Mr Harty accepts that a complaint by the general creditors that the equity in redemption had been damaged by poor marketing efforts or a sale at an undervalue would have to be subject to some other form of procedure. However, the suggestion that the net proceeds of realisation has also been reduced by excessive charges and expenses has more in common with that complaint (in that both concern the same duties by the administrator to the holders of the equity of redemption and involve prejudice to the same interest) than a complaint about the remuneration received by the administrator for its handling of the company’s fund.

78.

It is said that if the amounts received by the administrator from the proceeds of sale of assets subject to a fixed charge fall outside Part 18, the general creditors are deprived of the information they would obtain about such remuneration under Rule 18.3(1)(f) and 18.4. As those rules expressly require disclosure of “the basis fixed for remuneration of the office-holder under rules 18.16 and 18.18” I accept that this complaint may be true of those particular provisions. However, it is far from the case that there are no means by which the general creditors can obtain information about fixed charge remuneration (or, indeed, the fixed charge sale price or Berkeley Applegate remuneration).

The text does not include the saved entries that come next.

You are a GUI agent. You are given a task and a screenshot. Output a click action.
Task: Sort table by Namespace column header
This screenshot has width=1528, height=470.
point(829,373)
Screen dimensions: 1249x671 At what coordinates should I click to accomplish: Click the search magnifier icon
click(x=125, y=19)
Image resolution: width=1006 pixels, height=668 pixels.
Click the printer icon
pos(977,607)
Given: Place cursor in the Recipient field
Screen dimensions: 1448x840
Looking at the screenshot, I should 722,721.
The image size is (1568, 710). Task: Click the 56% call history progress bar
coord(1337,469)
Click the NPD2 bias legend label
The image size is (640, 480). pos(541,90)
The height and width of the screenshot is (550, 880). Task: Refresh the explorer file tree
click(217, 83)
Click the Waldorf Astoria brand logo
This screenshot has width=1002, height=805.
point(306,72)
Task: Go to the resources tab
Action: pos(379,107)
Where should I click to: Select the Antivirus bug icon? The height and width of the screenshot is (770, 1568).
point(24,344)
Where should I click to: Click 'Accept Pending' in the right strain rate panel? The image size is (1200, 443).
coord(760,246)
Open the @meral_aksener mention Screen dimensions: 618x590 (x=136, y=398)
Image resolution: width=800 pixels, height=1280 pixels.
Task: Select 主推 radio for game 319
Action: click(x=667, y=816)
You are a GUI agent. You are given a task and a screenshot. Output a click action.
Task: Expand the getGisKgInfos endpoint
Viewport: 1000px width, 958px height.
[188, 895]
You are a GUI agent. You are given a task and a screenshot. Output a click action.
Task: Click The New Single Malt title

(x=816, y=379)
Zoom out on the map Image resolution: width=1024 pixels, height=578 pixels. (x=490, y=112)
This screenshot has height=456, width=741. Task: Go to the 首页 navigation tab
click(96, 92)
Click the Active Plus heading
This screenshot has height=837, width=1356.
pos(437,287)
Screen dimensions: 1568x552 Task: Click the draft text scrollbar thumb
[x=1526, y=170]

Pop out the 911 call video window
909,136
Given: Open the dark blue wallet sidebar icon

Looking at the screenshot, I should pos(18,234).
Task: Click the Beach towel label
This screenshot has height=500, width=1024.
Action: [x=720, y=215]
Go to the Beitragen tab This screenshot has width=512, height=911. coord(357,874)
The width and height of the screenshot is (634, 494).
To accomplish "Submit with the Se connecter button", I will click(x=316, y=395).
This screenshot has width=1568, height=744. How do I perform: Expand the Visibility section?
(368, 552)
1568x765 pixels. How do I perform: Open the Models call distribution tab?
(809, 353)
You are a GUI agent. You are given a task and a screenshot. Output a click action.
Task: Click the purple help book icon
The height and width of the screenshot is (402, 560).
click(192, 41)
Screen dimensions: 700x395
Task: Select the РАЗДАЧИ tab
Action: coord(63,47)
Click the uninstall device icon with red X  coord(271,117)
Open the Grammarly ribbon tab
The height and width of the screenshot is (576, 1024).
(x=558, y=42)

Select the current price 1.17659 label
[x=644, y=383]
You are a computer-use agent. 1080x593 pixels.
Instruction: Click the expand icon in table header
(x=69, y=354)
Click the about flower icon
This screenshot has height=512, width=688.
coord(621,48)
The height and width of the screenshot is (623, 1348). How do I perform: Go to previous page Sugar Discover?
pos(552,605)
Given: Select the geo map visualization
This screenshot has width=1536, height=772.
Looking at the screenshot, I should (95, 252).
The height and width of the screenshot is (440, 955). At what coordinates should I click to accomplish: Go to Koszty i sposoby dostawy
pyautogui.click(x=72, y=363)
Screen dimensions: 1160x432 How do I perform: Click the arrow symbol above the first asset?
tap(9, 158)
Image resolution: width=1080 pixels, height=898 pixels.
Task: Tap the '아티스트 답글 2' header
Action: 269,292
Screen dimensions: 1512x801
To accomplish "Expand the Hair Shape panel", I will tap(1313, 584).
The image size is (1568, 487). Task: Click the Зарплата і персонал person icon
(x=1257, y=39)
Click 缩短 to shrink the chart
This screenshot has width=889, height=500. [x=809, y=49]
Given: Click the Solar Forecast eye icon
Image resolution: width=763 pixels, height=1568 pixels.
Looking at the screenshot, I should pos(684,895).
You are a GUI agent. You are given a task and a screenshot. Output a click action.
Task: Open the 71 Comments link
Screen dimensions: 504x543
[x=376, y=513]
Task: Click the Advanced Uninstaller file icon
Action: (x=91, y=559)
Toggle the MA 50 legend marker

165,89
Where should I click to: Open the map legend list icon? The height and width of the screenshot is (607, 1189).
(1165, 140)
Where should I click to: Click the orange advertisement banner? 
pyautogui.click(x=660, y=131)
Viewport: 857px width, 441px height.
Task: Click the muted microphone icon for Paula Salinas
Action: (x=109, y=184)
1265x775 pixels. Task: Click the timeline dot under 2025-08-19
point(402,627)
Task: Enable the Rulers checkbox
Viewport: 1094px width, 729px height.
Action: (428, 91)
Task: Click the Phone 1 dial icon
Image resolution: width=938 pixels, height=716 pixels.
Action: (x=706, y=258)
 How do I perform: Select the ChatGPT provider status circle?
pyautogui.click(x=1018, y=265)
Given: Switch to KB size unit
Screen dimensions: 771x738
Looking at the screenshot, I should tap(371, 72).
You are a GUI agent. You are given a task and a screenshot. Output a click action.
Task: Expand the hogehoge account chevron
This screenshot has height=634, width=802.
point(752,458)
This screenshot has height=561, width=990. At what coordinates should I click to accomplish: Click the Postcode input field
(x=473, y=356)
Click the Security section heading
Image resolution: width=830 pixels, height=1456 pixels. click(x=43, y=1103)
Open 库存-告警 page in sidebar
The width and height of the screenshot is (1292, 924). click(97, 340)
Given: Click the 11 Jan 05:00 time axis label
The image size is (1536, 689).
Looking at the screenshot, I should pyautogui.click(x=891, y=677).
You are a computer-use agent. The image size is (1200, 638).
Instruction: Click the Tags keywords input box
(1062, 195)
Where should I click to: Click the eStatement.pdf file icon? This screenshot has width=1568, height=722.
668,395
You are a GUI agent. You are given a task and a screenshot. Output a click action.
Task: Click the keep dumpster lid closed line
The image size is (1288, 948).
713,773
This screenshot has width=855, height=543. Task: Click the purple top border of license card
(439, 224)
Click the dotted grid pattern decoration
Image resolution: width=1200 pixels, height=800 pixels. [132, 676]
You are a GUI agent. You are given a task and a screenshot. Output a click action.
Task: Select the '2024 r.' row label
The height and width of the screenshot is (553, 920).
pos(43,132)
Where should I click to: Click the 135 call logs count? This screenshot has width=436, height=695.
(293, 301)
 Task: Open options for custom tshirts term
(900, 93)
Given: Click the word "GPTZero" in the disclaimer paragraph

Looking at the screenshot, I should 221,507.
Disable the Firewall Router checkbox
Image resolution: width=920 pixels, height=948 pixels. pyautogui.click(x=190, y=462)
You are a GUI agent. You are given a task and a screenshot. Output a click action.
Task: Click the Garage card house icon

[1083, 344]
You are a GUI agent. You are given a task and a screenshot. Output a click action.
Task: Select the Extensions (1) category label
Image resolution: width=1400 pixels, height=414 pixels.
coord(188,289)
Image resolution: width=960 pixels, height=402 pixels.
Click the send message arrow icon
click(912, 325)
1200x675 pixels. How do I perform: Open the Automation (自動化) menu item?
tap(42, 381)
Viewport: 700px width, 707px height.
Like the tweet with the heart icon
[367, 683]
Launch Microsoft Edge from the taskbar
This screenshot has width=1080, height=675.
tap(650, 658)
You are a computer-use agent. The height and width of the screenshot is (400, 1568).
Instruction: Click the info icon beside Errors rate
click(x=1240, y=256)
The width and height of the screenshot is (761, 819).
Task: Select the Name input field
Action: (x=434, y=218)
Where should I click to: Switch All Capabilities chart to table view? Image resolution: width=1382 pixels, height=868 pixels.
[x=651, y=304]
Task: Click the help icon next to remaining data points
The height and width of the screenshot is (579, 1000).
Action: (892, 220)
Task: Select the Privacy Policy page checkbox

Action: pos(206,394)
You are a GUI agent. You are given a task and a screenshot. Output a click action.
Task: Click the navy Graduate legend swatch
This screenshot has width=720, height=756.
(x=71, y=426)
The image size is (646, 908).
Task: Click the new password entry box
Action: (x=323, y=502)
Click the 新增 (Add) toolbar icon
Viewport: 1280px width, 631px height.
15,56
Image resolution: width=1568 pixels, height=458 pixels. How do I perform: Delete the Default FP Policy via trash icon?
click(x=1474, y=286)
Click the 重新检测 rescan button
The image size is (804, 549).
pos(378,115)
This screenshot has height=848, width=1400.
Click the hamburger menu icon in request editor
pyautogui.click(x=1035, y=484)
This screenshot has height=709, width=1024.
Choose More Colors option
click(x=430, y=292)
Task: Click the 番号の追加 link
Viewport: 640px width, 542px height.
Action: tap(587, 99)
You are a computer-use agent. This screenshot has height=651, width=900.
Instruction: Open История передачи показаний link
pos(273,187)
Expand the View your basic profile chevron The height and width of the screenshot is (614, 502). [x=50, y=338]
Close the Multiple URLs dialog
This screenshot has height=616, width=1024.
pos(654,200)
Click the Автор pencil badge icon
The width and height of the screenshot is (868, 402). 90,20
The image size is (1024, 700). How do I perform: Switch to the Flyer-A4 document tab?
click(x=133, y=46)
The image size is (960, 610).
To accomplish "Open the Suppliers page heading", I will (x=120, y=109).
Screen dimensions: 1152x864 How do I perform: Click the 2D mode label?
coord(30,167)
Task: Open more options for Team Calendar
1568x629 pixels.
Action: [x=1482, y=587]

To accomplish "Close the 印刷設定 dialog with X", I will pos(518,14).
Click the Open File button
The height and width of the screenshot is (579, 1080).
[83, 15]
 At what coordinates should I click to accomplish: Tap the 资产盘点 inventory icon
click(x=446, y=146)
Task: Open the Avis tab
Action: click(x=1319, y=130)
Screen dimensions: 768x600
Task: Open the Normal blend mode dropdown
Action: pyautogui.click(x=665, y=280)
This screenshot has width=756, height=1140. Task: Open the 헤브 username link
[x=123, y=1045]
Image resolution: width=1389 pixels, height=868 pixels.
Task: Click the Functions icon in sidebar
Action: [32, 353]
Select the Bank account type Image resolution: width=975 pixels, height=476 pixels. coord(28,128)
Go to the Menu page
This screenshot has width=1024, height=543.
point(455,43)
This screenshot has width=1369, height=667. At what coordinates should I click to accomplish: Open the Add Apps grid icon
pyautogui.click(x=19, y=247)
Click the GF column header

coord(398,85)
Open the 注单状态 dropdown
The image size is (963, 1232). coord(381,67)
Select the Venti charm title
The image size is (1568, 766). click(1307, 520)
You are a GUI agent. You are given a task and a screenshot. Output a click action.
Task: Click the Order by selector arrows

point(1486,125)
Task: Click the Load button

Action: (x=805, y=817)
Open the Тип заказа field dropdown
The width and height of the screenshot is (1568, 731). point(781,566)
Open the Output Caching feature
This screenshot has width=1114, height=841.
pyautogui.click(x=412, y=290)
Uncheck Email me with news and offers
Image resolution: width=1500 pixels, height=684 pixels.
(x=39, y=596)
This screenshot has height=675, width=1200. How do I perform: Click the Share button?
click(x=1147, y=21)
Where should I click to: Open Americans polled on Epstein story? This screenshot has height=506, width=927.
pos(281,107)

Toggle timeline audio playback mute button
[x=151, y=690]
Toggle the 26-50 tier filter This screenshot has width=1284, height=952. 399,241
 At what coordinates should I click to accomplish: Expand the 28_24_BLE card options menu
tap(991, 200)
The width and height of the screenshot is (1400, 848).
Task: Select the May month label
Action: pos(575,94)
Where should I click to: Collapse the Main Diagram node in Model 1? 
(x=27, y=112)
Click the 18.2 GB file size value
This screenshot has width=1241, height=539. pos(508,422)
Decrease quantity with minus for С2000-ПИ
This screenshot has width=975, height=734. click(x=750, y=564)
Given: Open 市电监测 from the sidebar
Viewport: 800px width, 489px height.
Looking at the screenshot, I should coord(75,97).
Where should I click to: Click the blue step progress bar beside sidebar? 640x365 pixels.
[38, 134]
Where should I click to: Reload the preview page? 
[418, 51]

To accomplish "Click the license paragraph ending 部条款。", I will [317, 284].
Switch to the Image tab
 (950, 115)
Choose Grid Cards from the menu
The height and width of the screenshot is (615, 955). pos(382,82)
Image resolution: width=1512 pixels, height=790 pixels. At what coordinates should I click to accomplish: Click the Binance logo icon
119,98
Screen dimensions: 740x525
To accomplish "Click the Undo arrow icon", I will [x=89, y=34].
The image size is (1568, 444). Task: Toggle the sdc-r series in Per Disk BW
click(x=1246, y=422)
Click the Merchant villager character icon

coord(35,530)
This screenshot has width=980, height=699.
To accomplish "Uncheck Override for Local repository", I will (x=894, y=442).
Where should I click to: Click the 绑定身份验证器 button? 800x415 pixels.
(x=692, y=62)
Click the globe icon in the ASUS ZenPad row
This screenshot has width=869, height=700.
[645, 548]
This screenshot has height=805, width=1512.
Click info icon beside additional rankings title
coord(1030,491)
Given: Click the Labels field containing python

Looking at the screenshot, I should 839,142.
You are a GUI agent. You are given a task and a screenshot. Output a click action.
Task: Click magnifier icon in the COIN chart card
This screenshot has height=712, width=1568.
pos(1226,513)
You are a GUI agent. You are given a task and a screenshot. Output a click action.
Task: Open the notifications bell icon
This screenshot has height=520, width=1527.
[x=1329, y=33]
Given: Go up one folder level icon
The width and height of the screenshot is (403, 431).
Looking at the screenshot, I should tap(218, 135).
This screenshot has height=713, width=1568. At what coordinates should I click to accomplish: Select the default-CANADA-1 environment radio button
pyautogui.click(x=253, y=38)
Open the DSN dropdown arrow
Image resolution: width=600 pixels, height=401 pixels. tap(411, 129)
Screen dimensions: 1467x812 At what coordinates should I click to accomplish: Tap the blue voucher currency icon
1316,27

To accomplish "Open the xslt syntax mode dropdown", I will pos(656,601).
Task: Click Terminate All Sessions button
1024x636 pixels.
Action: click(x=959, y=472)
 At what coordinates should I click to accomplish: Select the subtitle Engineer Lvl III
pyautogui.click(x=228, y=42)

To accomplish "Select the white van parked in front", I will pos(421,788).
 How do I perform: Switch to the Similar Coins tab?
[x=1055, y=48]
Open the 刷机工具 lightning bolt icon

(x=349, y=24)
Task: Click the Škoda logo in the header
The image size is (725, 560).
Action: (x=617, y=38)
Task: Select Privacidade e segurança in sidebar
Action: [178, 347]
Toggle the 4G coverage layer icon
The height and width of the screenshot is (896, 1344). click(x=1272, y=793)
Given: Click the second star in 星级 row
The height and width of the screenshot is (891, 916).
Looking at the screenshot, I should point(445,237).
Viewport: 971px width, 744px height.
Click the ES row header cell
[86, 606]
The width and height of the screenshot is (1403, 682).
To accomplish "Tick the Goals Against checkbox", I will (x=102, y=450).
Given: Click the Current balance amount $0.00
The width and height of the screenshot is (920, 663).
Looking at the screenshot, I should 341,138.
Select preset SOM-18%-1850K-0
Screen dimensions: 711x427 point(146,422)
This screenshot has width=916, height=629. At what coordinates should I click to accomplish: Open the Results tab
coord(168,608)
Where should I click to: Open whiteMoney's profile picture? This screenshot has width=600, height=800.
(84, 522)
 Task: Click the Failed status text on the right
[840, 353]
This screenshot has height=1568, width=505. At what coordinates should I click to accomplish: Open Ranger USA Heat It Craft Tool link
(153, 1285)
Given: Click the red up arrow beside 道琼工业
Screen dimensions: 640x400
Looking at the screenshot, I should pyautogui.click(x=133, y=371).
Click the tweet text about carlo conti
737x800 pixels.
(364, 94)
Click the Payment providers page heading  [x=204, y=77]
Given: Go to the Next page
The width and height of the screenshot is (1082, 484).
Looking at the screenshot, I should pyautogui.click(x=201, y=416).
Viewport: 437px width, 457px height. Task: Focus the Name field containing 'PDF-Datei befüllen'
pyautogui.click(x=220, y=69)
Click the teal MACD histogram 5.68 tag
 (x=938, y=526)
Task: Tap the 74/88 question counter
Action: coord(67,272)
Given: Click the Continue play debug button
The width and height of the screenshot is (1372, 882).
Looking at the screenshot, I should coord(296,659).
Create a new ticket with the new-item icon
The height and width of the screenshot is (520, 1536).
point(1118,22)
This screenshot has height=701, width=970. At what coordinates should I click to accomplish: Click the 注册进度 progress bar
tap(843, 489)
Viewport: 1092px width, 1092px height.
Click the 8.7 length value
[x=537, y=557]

Mr Weaver KC pointed to Rule 18.3(1) which provides for the administrator to report on details of payments and receipts and, more pertinently, Rule 18.3(1)(i) which provides for disclosure of “any other information of relevance to the creditors”. The administrator will also have disclosure obligations under Statement of Insolvency Practice 9.

79.

Finally, it might be thought that a logical consequence of Mr Harty’s construction would be that Berkeley Applegate remuneration would be subject to the Part 18 procedure, including Rule 18.34 (although Mr Harty disputed this, saying as such remuneration was authorised under the court’s inherent jurisdiction it did not fall within Part 18). I can understand why Mr Harty made that concession:

i)

The contrary argument would involve the application of Part 18 even though that jurisdiction can arise in cases in which the general creditors have no equity in redemption in relation to the assets in respect of which remuneration is sought (or any possible economic interest).

ii)

The authorities on Berkeley Applegate remuneration offer no hint of Part 18’s application and it is wholly unclear how the provisions in Part relating to rights to seek an increase in remuneration or reduce the amount to be paid could apply to remuneration fixed by the court or agreed with the owners of the relevant assets.

80.

However, that necessary concession has obvious implications for Mr Harty’s argument. First, it necessarily entails that the references to “remuneration” in Part 18 do not encompass all claims by an administrator to remuneration for work done in the course of or in connection with the administration. Second, it involves a distinction in relation to the application of Part 18 by reference to the legal source of the right to remuneration.